Bonfire-sized heaps of branches, dozens of tyres, the paraphernalia needed to grow cannabis indoors, the fittings from a newsagent’s and amazingly, a four-item suite of expensive rattan garden furniture have all been all dumped in front of Eve’s farm gate. “It’s horrendous, “she says, “a never-ending nuisance. I’m always having to ring Leicester County Council’s Environmental Health Department to get it taken away”. “They are very good,” she adds, “they usually have it cleared within a matter of days”; and her neighbours too are quick to let her know if they think anything awry is going on. But what a problem she constantly faces, although fly-tipping occasionally raises a smile. A picture of the lovely, charcoal rattan furniture was posted on social media and created a little stampede. For a day and a half afterwards, people were driving to the spot to pick up this bargain - there must have been between twenty and thirty - but of course the first person there had nabbed the lot!
I met Eve whilst litter picking in Slash Lane and casually asked her about the large pile of branches dumped on the bridle way to Mountsorrel to the right of her gate. Little could I guess the tales that would flow from this enquiry. I learnt that Eve had farmed here in Slash Lane for the last three years, having previously run a Shetland pony stud at Poole Farm, Quorn. This business had to end as the land, owned by the County Council, was turned into a solar farm. Now she runs a hobby farm with eight cows, one bull, two dogs and twenty hens. She told me it gives her a reason to get up in the morning. It certainly does - all that lot needing attention - but caring for these animals gives Eve a lot of pleasure.
However, the wide opening of the bridle path next to her gate certainly doesn’t! It’s just a headache as vans and cars arrive at night, reverse into the wide opening and dump unseen as there’s no street lighting in Slash Lane. She knows, from addresses found on paperwork, that much of it isn’t done by locals. The contents of the newsagent’s, for example, was from a shop in Leicester. The nearness of the bridle path makes vandalism easier too. Over the years, Eve has had windows smashed in both a caravan and a car on the farm, as well as a tractor jump started, left running and burnt out. Now she doesn’t have a tractor.

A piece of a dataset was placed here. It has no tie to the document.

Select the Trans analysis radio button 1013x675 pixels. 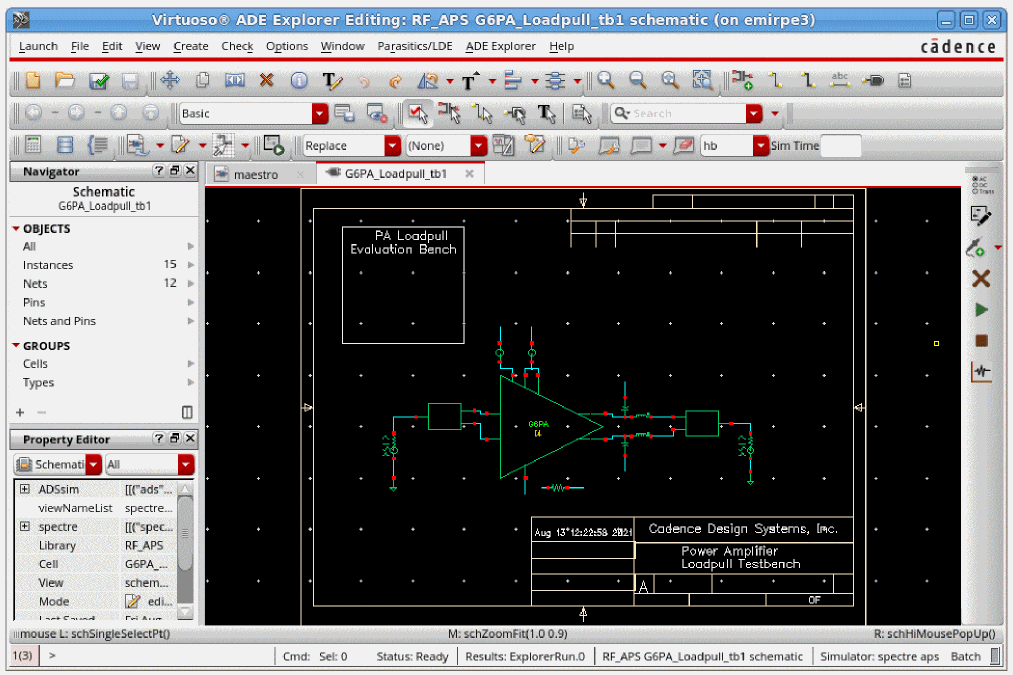pyautogui.click(x=974, y=191)

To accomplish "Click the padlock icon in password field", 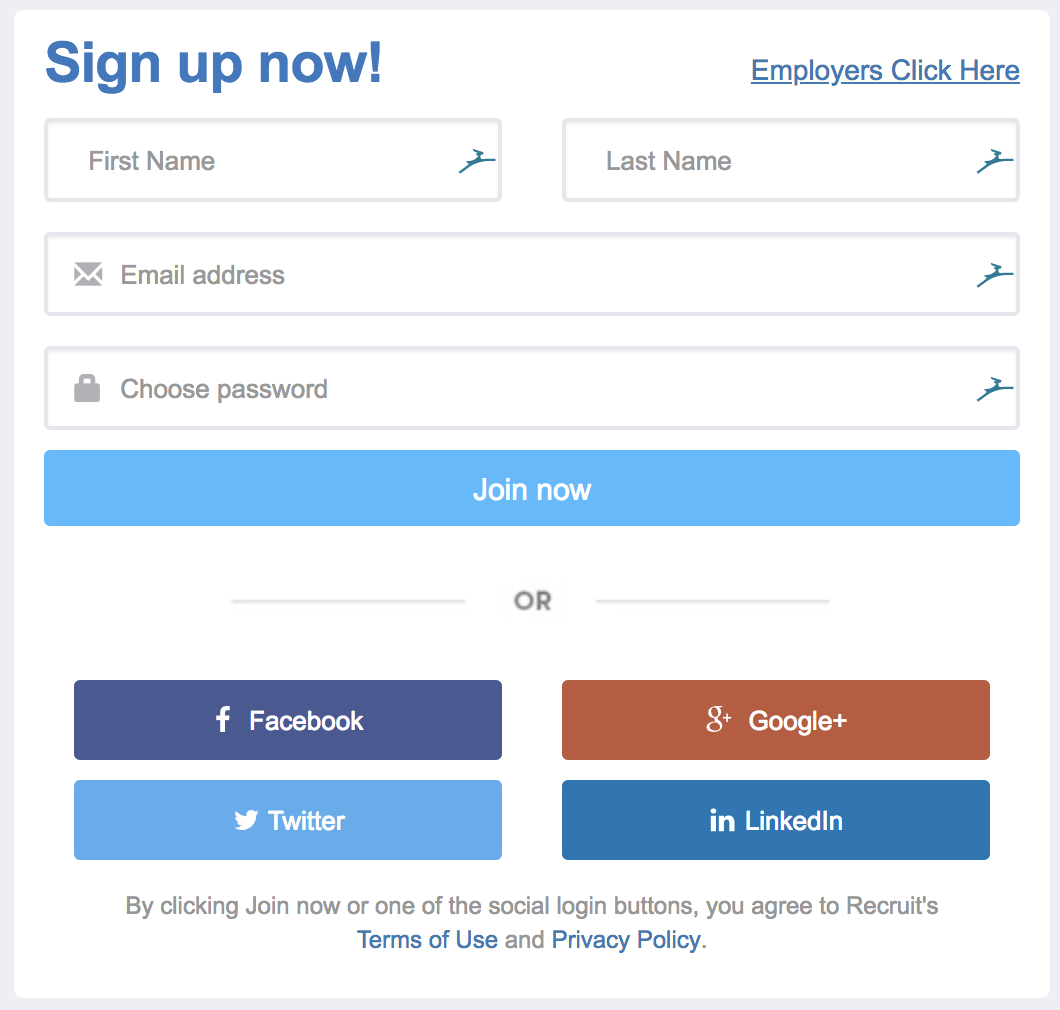I will tap(88, 388).
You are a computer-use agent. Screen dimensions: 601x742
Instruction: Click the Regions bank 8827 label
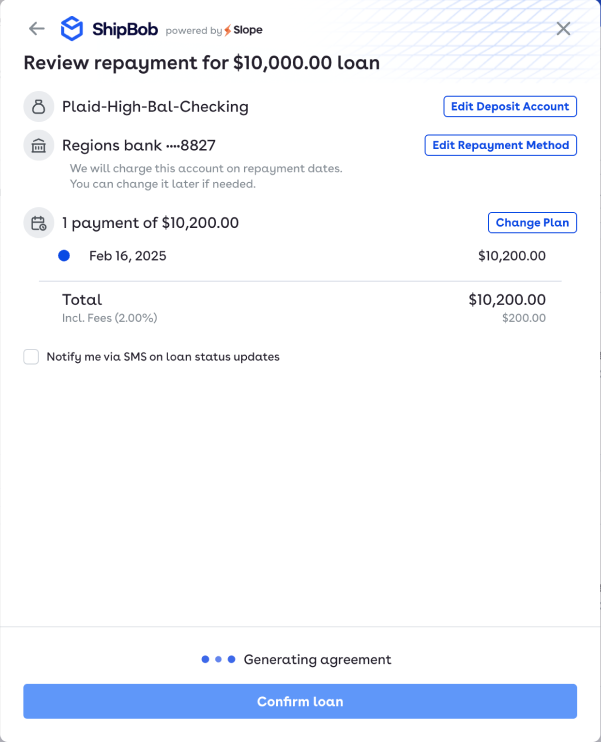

Yet items dumped outside Eve’s gate is small fry compared with the things dumped on the farm itself! These larger dumpings probably occurred in the 1990s, long before Eve took over, as the then owner allowed people to leave things on his land for a fee. Two caravans were discovered when scrubby vegetation was being cleared but topping that was finding the bodies of two large lorries underneath what had been thought of as a hill! Perhaps at some point the lorry body owners had planned to grow cannabis within them. Who knows? A rough access had been made into the bodies, using a large pipe, but the landowner lost the land before it could happen. His pipe dreams faded away…….
What can be done to prevent this fly tipping eye-sore? Eve is full of suggestions. More rural policing is needed as she believes the police over-concentrate on housing estates. And more street lighting is vital. If lights were installed along Slash Lane she feels it would certainly reduce the fly tipping. But what Eve would love most of all is for the County Council to build some kind of a barrier across the bridle path that would allow access to walkers and horses but stop vans from penetrating far along the path. Surely this is a possibility?